La série des Documents de Travail présente des travaux menés au sein de la DG Trésor, diffusés dans le but d’éclairer et stimuler le débat public. Ces travaux n’engagent que leurs auteurs.

L’évaluation des politiques publiques s’ancre dans les bonnes pratiques des pays développés. L’objectif est que toute nouvelle politique ne soit adoptée qu’une fois ces avantages et inconvénients bien pesés (analyses coût-bénéfice). Cependant, il est parfois difficile d’estimer les avantages à attendre de nouvelles mesures, comme par exemple les aides au retour à l’emploi ou les incitations à la scolarisation des enfants tant les réactions des individus sont tributaires de leurs caractéristiques personnelles. D’où l’intérêt de n’appliquer ce type de mesures qu’à des groupes restreints, dans un premier temps, afin de bien identifier in vivo les changements de comportement susceptibles d’en découler. De telles expérimentations de politiques publiques ont été tenté, aux États-Unis, dès les années soixante, avant de se diffuser à l’international.

L’évaluation expérimentale d’une mesure utilise le même principe que les essais cliniques: au sein de la population deux groupes sont sélectionnés par tirage aléatoire, l’un bénéficie du traitement (i.e. de la mesure) et l’autre non. L’impact du traitement (i.e. de la mesure) s’obtient en comparant ex-post le groupe d’agents bénéficiaires au groupe de non bénéficiaires. Le caractère aléatoire de l’allocation de la mesure garantit que les deux populations sont identiques ex-ante. Ainsi, seul le traitement (i.e. la mesure) fait la différence entre les deux populations. En pratique, il existe plusieurs types d’interventions randomisées qui permettent d’adapter l’expérimentation aux caractéristiques de la mesure évaluée. Chaque type d’intervention requiert un processus de mise en œuvre spécifique et des outils d’analyse adéquats.  
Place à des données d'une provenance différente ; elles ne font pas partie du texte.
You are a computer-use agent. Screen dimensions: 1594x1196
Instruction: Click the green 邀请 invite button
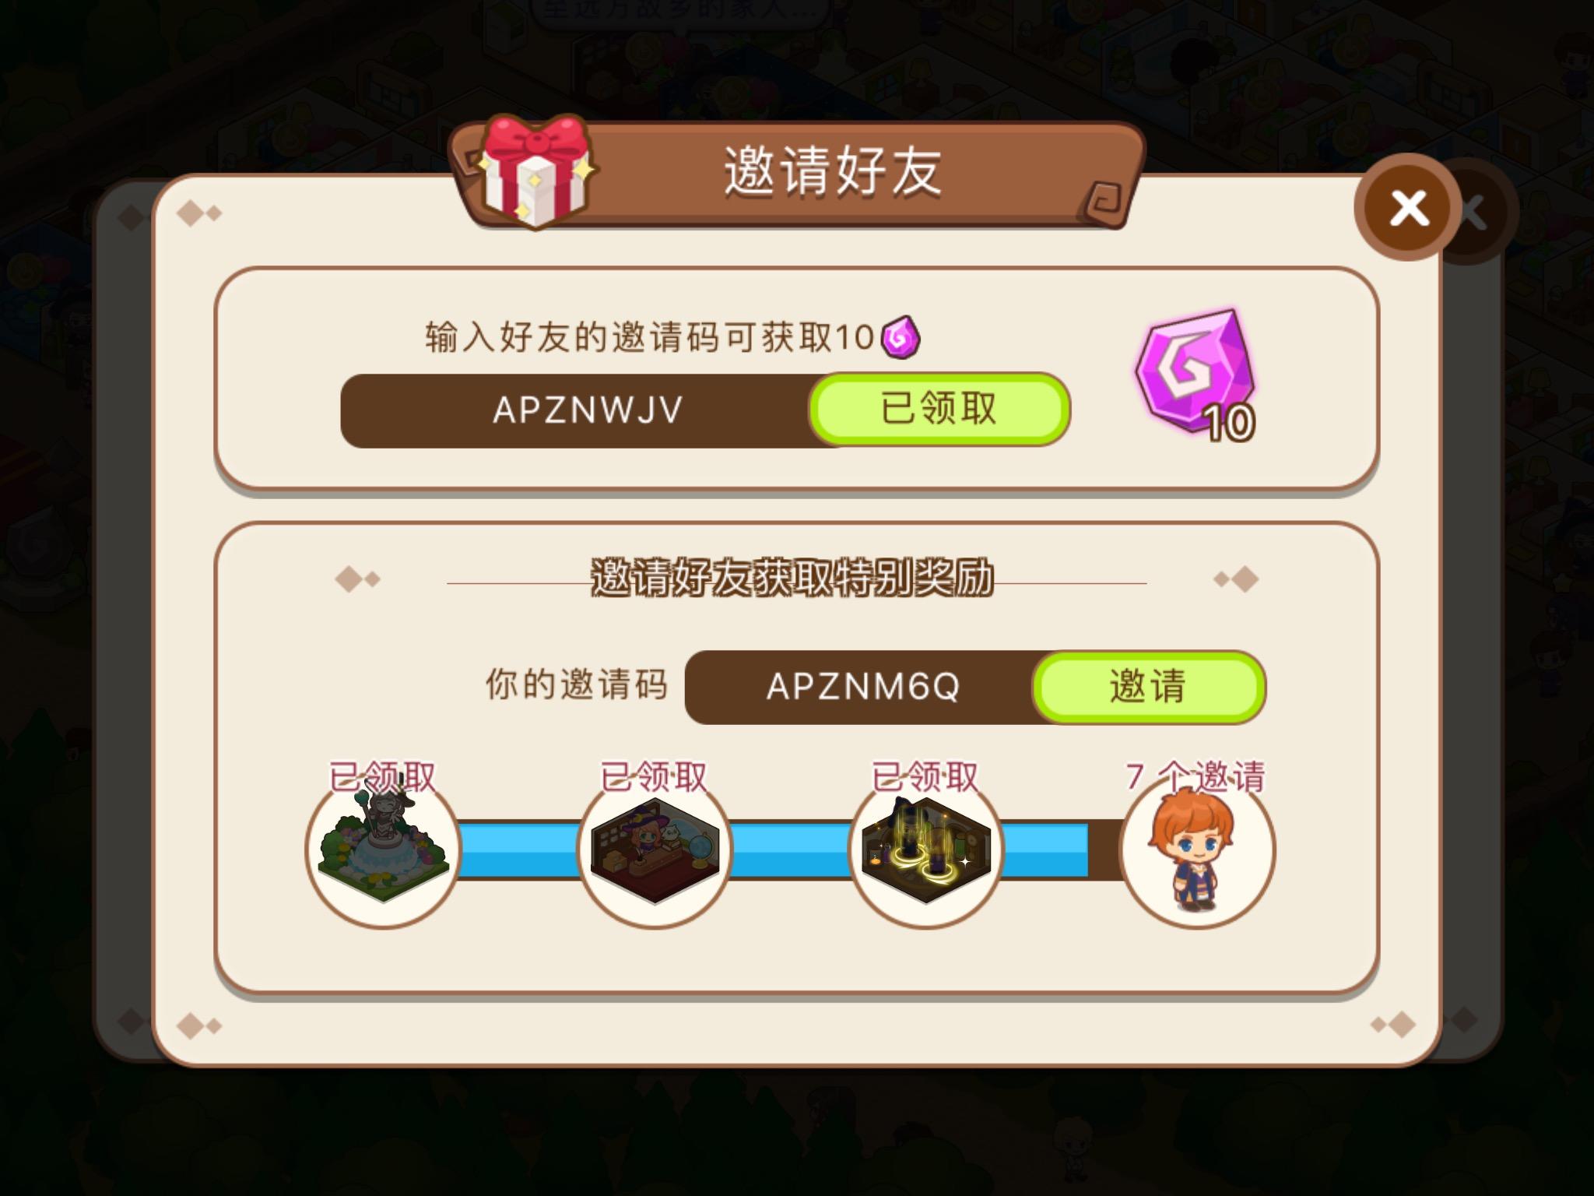pos(1148,687)
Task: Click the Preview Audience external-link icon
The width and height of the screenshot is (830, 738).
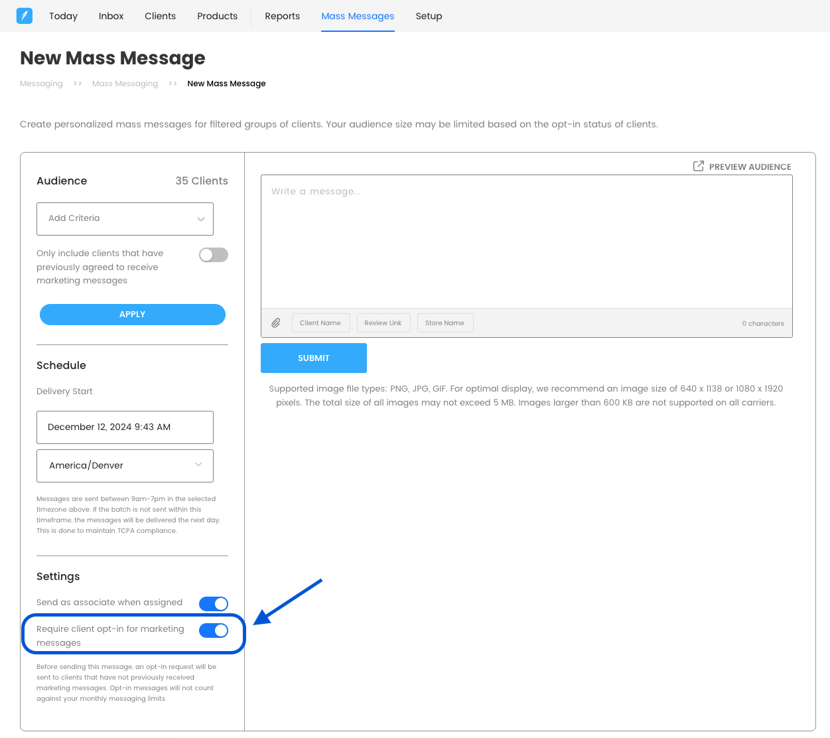Action: [698, 166]
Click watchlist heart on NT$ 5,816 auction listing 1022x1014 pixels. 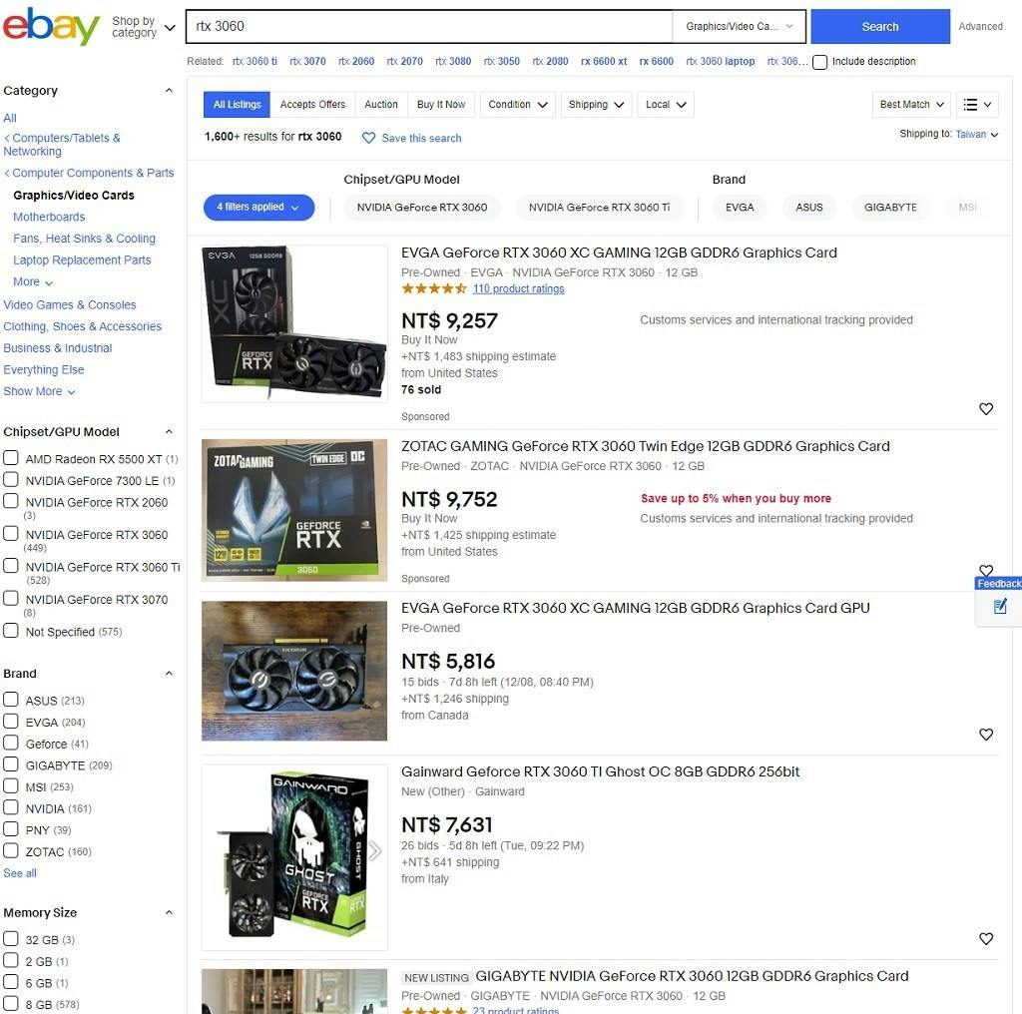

Faute de pouvoir réaliser une expérimentation avec tirage au sort (i.e. expérimentation randomisée), on utilise parfois des données d’observation préexistantes pour reproduire les résultats expérimentaux (économétrie sur données individuelles). Ces méthodes « quasi-expérimentales » sont commodes car elles mobilisent moins de moyens et permettent d’éviter les problèmes éthiques et politiques que peut induire une allocation randomisée. Il reste cependant à déterminer les conditions pour que ces « quasi-expériences » constituent un bon substitut à une expérimentation randomisée.